GIVEN PASSAGE |
>>>

Vertical individualist (VI) people try to compete with others for distinction and status.
Horizontal collectivist (HC) people perceive themselves as an aspect of in-group and emphasize common goals with others, and
Vertical collectivist (VC) people sacrifice their personal goals for the sake of in-group goals, but the members of the in-group are different from each other, some having more status than others

(source: Individualist and collectivist orientations across occupational groups.)

I'm thinking, within socionics, democratic = individualism and aristocratic = collectivism. Fe-valuing = horizontal and Fi-valuing = vertical

So that would make:



Alpha: Horizontal Individualism
Beta: Horizontal Collectivism
Gamma: Vertical Individualism
Delta: Vertical Collectivism



Thoughts? How would you equate the the Reinin dichotomy and types of ethics to vertical-horizontal and collectivist-individualist dichotomies? If at all.


----------



## Inguz (Mar 10, 2012)

I would make the parallel vertical=Se and horizontal=Si.

The thing about Beta is that cooperation requires sacrifices (Se valuing) so members within groups are still seen as individuals due to the effort that it requires for everyone to put aside their differences for a common cause.

<<<

WHAT YOU NEED TO DO |
(1) Reproduce the part of the socionics forum thread starting at "Thoughts? How would" and ending at "vertical=Se and horizontal=Si.".
(2) In the socionics forum thread, which quadra does the opening post match with Vertical Collectivism?
(3) Continue the socionics forum thread from the point where it stops.

DATASET EXTRACT |
>>>

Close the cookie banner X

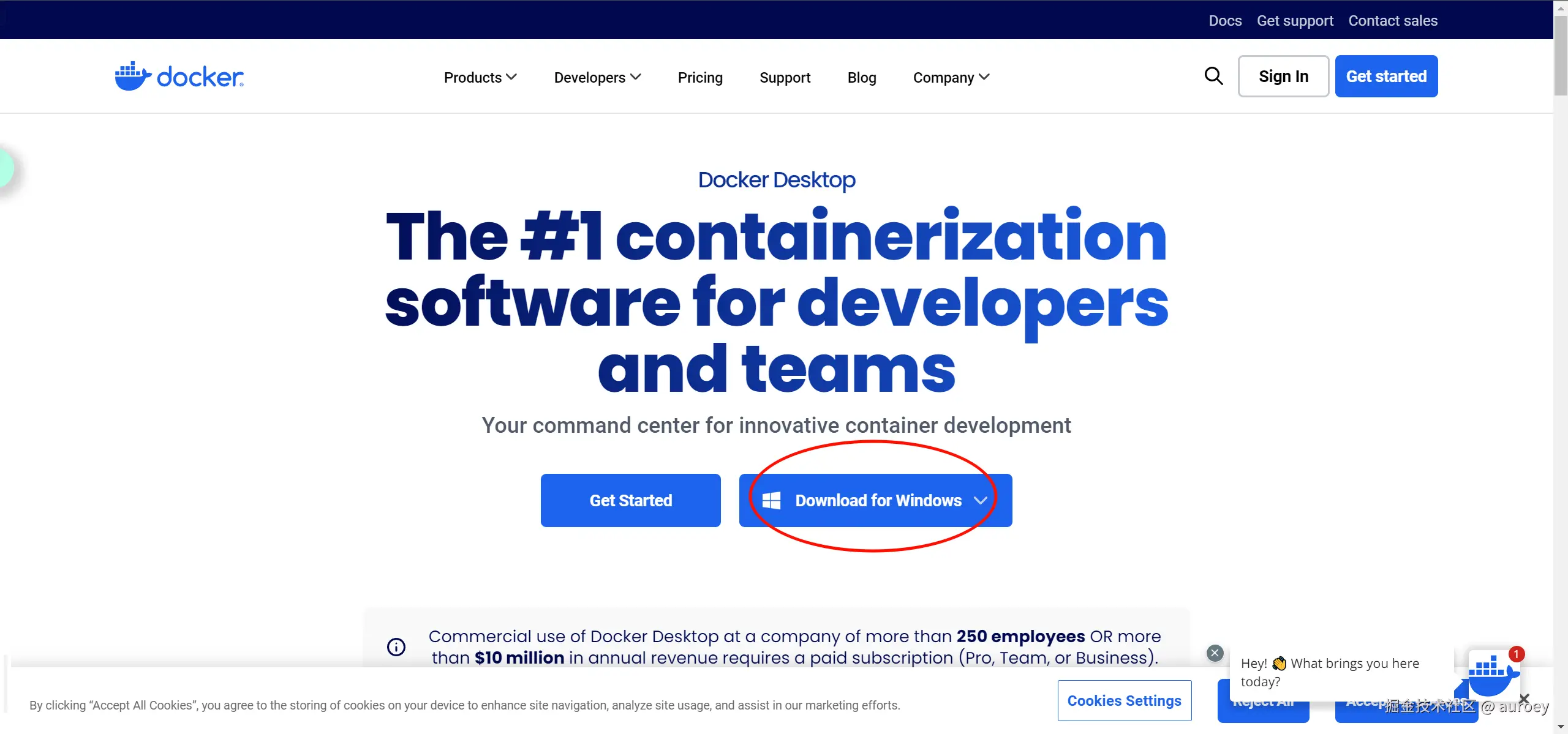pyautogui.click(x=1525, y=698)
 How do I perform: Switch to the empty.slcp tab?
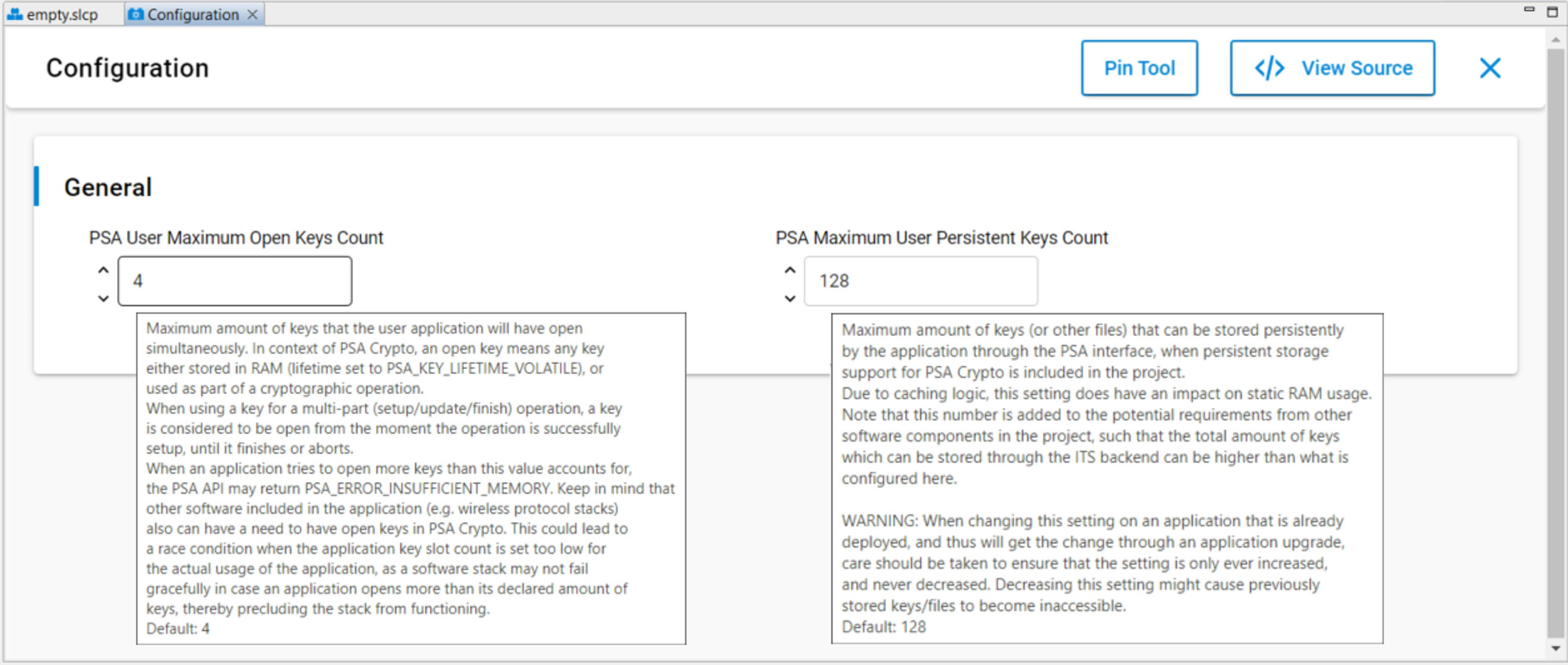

<<<

RESULTS IN ORDER |
(1)
Thoughts? How would you equate the the Reinin dichotomy and types of ethics to vertical-horizontal and collectivist-individualist dichotomies? If at all.


----------



## Inguz (Mar 10, 2012)

I would make the parallel vertical=Se and horizontal=Si.

(2) Delta

(3)
A frequent misconception that I see about Beta in this regard is the idea that Betas will browbeat anyone that is independent, but that is far from the truth. The true reason is that a collective effort requires the participation of everyone and if someone thinks that they doesn't need to make sacrifices (which Betas feels that they must do in cooperation due to their own will and desire with Se) then that individual will be seen as a burden to the rest of the group. Think about it in a sort of all-or-nothing way of thinking regarding cooperation, either we do it and everyone participates, or we don't and everyone can do what they want, but trying to find a compromise in the middle is just not worth the effort as I will have to make sacrifices even when it's with fence-sitters. The revolution doesn't take place without collective motivation.


----------



## vosquoque (Jul 26, 2012)

Yeah, vertical collectivism fits better for Beta types and their revolting revolutionary bent.


----------



## Sol_ (Jan 8, 2013)

Reinin's traits is not a normal Socionics and is not even close to Jungian typology.


----------



## MNiS (Jan 30, 2010)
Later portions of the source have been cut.